(Information supplied)

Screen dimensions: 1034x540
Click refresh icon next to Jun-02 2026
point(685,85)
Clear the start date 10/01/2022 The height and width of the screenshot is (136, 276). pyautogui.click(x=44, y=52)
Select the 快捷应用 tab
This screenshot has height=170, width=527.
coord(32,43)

(End Information supplied)

**Description of the task:** All of the entries, from the first line to the last, should be duplicated exactly.

**Completed exercise:**
Screen dimensions: 1034x540
Click refresh icon next to Jun-02 2026
point(685,85)
Clear the start date 10/01/2022 The height and width of the screenshot is (136, 276). pyautogui.click(x=44, y=52)
Select the 快捷应用 tab
This screenshot has height=170, width=527.
coord(32,43)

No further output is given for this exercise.